## Action item
In the listing below, the lines starting with the line with "Task: Click the Ethernet network card icon" and going on through the line with "The image size is (868, 431)." are to be reproduced exactly, and only those.

## Provided records
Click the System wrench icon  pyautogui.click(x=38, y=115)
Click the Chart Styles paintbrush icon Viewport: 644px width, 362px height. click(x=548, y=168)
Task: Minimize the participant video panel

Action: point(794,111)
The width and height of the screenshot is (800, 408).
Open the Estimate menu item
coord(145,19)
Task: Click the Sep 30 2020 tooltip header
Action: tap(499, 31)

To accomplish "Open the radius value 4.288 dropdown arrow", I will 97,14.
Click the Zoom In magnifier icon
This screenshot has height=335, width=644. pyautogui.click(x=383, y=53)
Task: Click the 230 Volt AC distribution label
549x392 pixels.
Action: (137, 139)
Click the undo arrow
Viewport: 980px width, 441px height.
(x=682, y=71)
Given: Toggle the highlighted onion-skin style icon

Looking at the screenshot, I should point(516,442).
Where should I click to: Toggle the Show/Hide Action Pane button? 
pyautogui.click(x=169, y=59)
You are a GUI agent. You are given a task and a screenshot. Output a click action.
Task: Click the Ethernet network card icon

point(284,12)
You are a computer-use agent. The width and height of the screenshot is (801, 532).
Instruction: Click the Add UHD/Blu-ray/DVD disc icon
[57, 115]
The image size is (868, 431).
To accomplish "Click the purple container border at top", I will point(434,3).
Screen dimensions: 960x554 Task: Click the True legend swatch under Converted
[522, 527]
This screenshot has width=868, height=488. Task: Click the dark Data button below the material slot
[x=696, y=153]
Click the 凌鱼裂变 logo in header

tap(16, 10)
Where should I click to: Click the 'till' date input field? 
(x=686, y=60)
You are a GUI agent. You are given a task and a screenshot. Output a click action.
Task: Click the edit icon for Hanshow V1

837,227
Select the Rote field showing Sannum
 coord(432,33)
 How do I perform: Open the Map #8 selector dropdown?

## Solution to the exercise
Task: Click the Ethernet network card icon

point(284,12)
You are a computer-use agent. The width and height of the screenshot is (801, 532).
Instruction: Click the Add UHD/Blu-ray/DVD disc icon
[57, 115]
The image size is (868, 431).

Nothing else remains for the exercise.